Professor: OK. For today, let's look at a reptile, a predator that hasn't evolved much in the last seventy million years. No discussion of reptiles would be complete without some mention of crocodiles.
Now, we tend to think of crocodiles as, uh, kind of solitary, hiding out in a swamp, uh, kind of mysterious creatures. But we are finding out that they aren't as isolated as they seem. In fact, crocodiles interact with each other in a variety of ways. One way is with vocalizations, you know, sounds generated by the animal. This is true of the whole crocodile family, which includes crocodiles themselves, alligators, etc.
Take American alligators. If you were to go to a swamp during the breeding season, you'd hear a chorus of sounds, deep grunts, hisses, these are sounds that male alligators make.
And some of them are powerful enough to make the water vibrate. This sends a strong, go-away message to the other males. So the alligator can focus on sending other sound waves through the water, sound waves that you and I couldn't even hear since they are at such low frequency. But they do reach the female alligator, who then goes to find and mate with the male.
Vocalization is um...well, it is used for other reasons, like getting attention or just, um... letting others know you are distressed. Let's see. New-born crocodiles, or hatchlings and their interactions with their mothers. When they are born, croc... baby crocodiles have a sort of muffled cry while they are in their nest. Hatchlings are really vulnerable, especially to birds and small mammals when they are born. But their mother, who has been keeping vigil nearby, hears their cry for help and carries them to safety, meaning, to water.

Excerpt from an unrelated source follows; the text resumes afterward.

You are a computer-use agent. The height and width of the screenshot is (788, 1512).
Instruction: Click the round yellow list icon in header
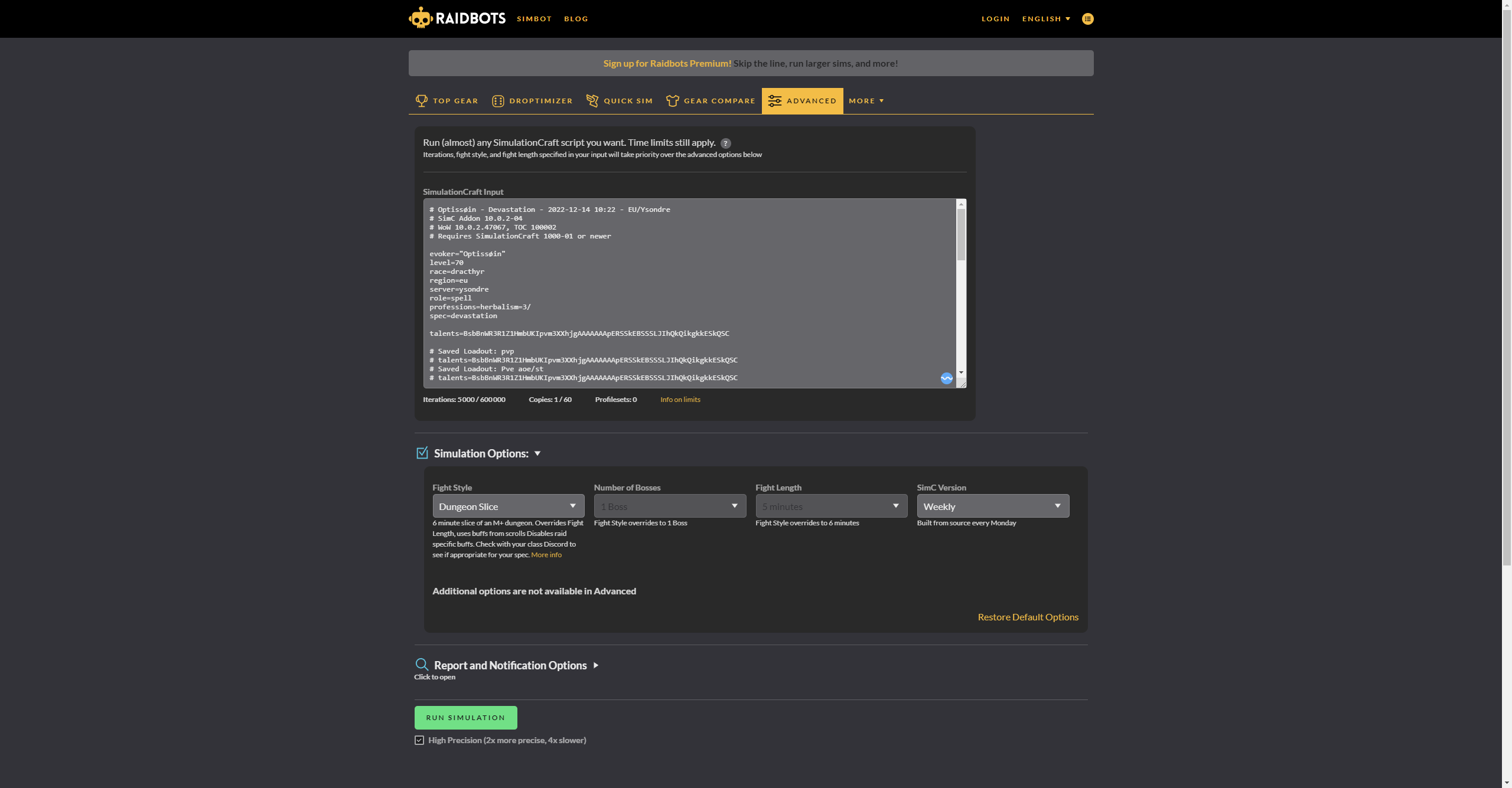1087,19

So she takes them out of the nest. Uh, uh, all the eggs hatched at once, so she has about forty newborns to look after. Well, she takes about fifteen out of the nest at a time, carrying them in her mouth to the nearby water. While she is taking one load of hatchlings, the others wait for her to come back.

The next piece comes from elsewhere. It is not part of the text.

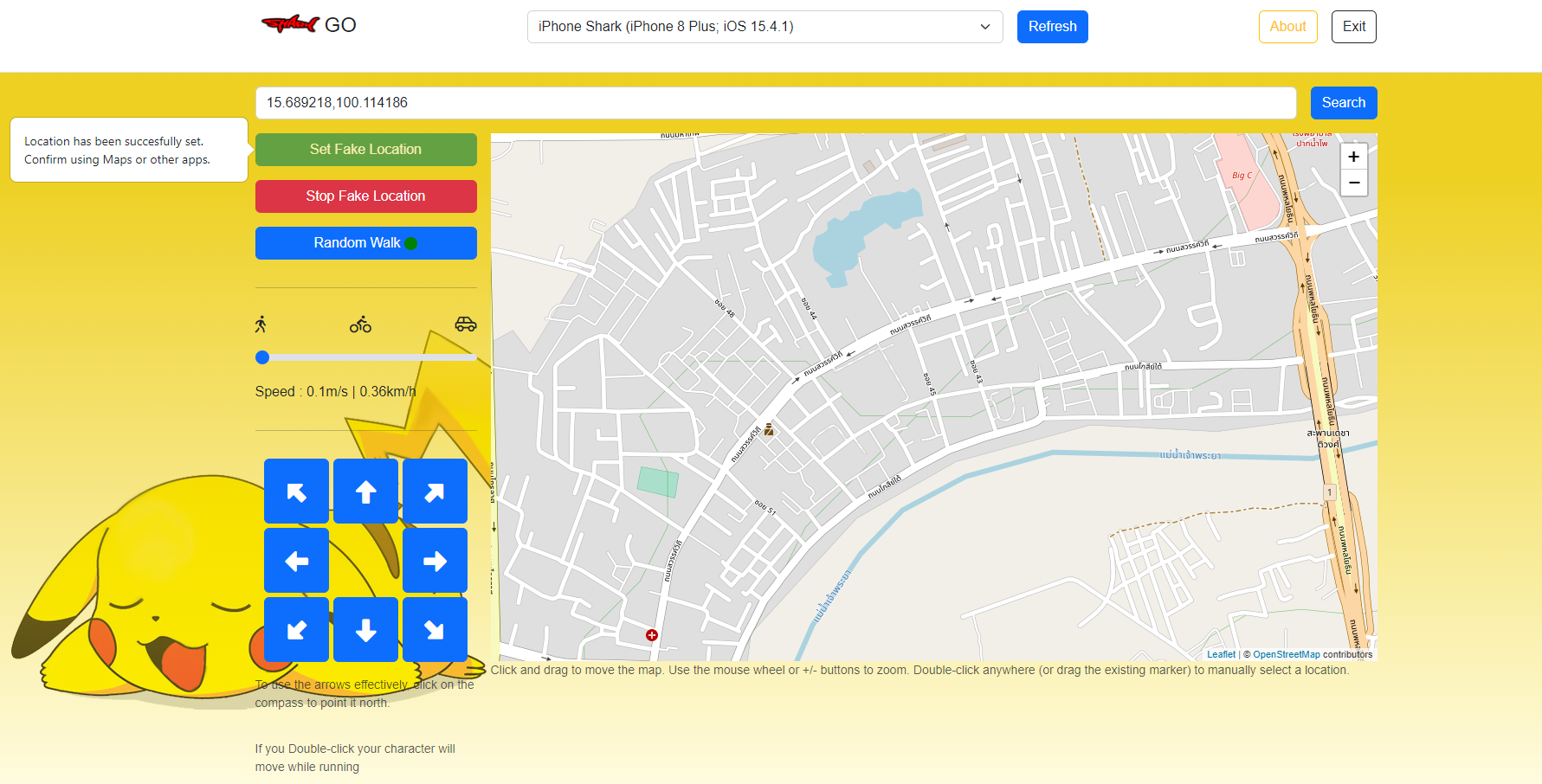Open the iPhone Shark device dropdown
The height and width of the screenshot is (784, 1542).
click(x=765, y=27)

But do you think they are quiet about it? No way. They are clamoring for the mother's attention, sort of squeaking and practically saying-don't forget about me!
I heard some great examples of this on the television program on crocodiles last week. Anyone catched it? It had a few interesting bits. But you know, uh, you have to be careful, think critically. Sometimes I don't know where these shows find their experts.
Student: Excuse me. But, um... does all that crying defeat the purpose? I mean, doesn't it attract more predators?
Professor: Hmm...good question. I guess, well, I am guessing that once the babies have the mother's attention, they are safe. She's never too far away, and, and I think...I mean, would you mess with a mother crocodile?
So after the mother transports all the youngsters, they still call to each other, and to their mother. This communication continues right through to adulthood. Crocodiles have about eighteen different sounds that they can make.
There's...um...um… you have deep grunting sounds, hisses, growls, are many different sounds to interact or send messages. This is more typical of mammals than of reptiles. I mean, crocodiles' brains are the most developed of any reptile. In that sense, they are closer to mammals' brains than other reptiles' brains. And we know that mammals, dogs for example, dogs vocalize many different sounds. Crocodiles have a similar level of, uh, vocal sophistication, if you will, which makes them unique among reptiles.
Another thing would be, um, if a hatchling gets separated from the rest of its family, once the others get far enough away, its survival instinct kicks in. It will make a loud distress call, which its siblings answer. It calls again. And they continue calling back and forth until they all find each other again.
Another thing, something that wasn't on that TV show I mentioned. Um... mother crocodiles lead their young from one area to another, like when they have to find a different source of water. Usually she will lead them at night, when it is safer for them, moving ahead and then letting out calls of reassurance so that they will follow her. Her voice helps give the babies the courage they need to leave the area and go some place that's a more desirable home for them.